_Recorded information:_
◆ ◆ ◆ ◆

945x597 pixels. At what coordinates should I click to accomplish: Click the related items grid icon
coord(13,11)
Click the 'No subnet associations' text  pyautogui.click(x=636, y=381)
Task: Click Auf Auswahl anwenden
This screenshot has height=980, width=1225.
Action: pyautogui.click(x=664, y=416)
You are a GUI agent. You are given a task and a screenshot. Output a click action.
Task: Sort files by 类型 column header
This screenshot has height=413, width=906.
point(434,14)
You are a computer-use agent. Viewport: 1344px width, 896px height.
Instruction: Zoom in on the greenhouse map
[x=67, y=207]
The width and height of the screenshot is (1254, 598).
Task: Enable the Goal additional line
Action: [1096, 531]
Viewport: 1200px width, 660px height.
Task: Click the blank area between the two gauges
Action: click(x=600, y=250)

◆ ◆ ◆ ◆

_The problem:_
Write out exactly the lines from the line holding "You are a GUI" through the last line of the data, and nothing besides those lines.

_Result of this task:_
You are a GUI agent. You are given a task and a screenshot. Output a click action.
Task: Sort files by 类型 column header
This screenshot has height=413, width=906.
point(434,14)
You are a computer-use agent. Viewport: 1344px width, 896px height.
Instruction: Zoom in on the greenhouse map
[x=67, y=207]
The width and height of the screenshot is (1254, 598).
Task: Enable the Goal additional line
Action: [1096, 531]
Viewport: 1200px width, 660px height.
Task: Click the blank area between the two gauges
Action: click(x=600, y=250)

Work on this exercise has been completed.